> WORK TO DO
Gather each line below that contains the word "resolution" and reproduce those lines in full.

> INPUT MATERIAL

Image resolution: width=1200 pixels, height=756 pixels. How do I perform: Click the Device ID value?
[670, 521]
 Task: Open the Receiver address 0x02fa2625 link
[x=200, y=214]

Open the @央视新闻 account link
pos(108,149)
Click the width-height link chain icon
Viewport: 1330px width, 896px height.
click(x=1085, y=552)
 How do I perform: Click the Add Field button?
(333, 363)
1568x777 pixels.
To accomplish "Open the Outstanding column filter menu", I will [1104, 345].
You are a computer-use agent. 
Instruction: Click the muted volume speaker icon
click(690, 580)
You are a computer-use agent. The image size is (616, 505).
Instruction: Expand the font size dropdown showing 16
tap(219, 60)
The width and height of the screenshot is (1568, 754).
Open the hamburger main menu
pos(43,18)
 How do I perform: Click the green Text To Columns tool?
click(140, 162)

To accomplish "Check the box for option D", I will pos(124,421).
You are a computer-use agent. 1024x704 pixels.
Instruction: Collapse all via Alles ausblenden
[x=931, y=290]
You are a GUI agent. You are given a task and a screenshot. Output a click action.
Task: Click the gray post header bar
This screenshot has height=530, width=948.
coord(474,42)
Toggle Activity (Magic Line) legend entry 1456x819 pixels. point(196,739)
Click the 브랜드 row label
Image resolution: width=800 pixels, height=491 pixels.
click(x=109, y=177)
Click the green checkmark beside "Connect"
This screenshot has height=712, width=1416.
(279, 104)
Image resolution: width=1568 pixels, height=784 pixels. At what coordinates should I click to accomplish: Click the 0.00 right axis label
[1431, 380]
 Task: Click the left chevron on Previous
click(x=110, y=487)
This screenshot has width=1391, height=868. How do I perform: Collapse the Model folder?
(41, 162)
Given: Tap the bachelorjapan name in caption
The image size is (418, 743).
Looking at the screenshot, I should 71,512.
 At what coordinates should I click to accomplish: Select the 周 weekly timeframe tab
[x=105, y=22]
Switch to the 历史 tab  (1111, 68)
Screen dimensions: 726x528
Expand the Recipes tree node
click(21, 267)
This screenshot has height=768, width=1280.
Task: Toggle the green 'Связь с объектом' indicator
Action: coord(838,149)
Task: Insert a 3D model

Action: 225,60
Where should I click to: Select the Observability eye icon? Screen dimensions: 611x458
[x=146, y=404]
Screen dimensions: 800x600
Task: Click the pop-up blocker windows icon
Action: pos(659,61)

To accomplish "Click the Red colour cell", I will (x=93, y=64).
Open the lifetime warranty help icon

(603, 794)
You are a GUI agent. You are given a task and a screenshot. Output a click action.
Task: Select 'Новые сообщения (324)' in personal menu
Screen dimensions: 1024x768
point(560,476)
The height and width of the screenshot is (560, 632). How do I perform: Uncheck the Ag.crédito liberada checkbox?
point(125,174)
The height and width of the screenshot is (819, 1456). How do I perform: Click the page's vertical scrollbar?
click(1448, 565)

> SOLUTION TO THIS EXERCISE
Image resolution: width=1200 pixels, height=756 pixels. How do I perform: Click the Device ID value?
Image resolution: width=800 pixels, height=491 pixels.
Image resolution: width=1568 pixels, height=784 pixels. At what coordinates should I click to accomplish: Click the 0.00 right axis label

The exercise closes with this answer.